Top down identification of unknown metabolites: structure generation and candidate rejection

Metabolite identification is one the most important issues in metabolomics research for which no general methodology exists at the moment. Successful identification of metabolites will have a major impact on biomarker and omics-research.

In this project a new strategy will be set-up to identify unknown metabolites by developing and applying rule- and algorithm-based methodologies together with biology- and (bio)chemistry-based constraints during structure generation and candidate rejection.

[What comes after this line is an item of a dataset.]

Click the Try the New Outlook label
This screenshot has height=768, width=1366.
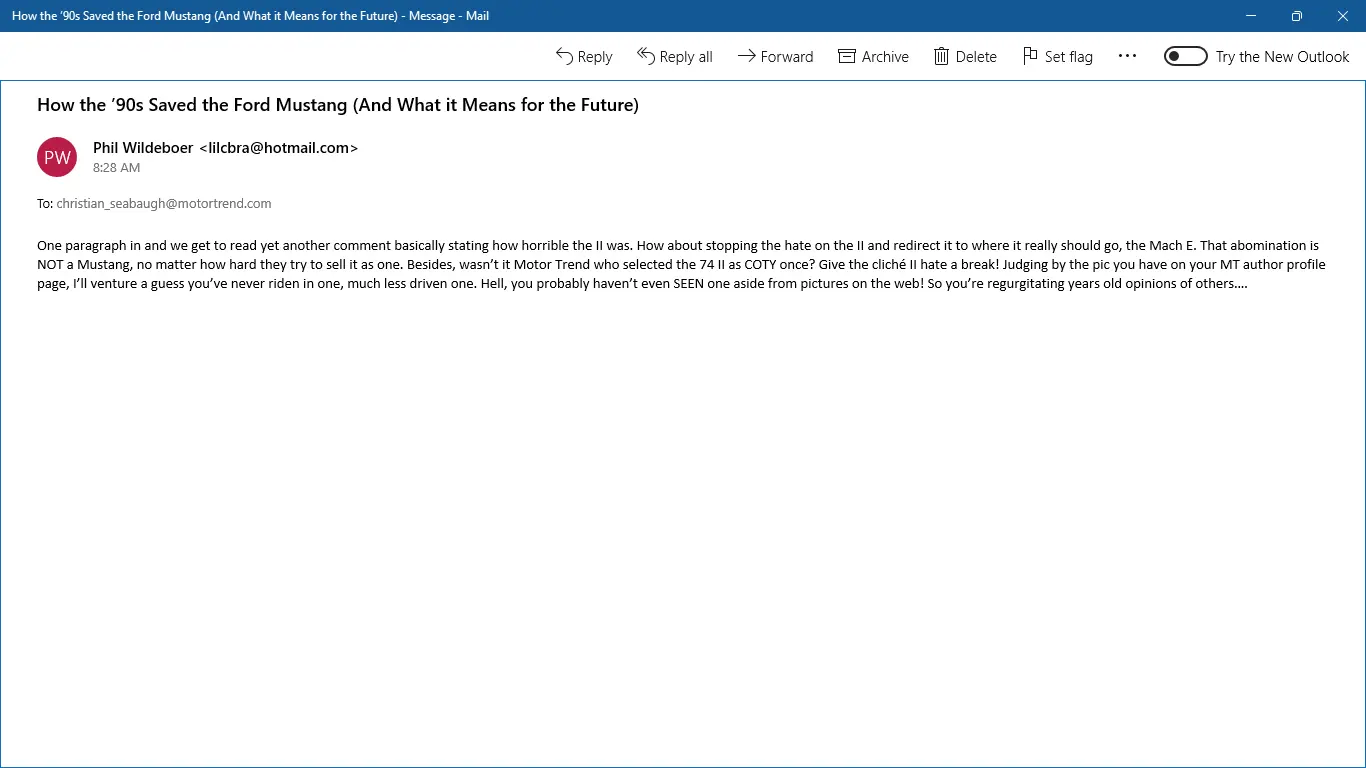pos(1283,57)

A structure generator was developed based on graph-theory that is capable of calculating all possible chemical structures from an elemental composition. Furthermore, it is possible to include substructures, derived from a mass spectral tree or NMR, during the structure generation in order to reduce the number of candidates dramatically. Further candidate rejection can be applied by incorporating other parameters in the structure generator, like polarity, internal energy, and is currently under investigation.

Chemoinformatic tools were developed and applied to predict the metabolite-likeness of a generated chemical structure. This tool is thought to be incorporated into the metabolite identification workflow in order to rank a limited number of possible candidate structures based on their metabolite-likeness.

Future work will concentrate on using biochemical and biological information for further candidate rejection.

The final aim of the project is to integrate the various tools developed in this project and other projects within the theme Metabolite Identification to obtain an improved workflow for metabolite identification. The first version of the improved metabolite identification workflow is currently being tested.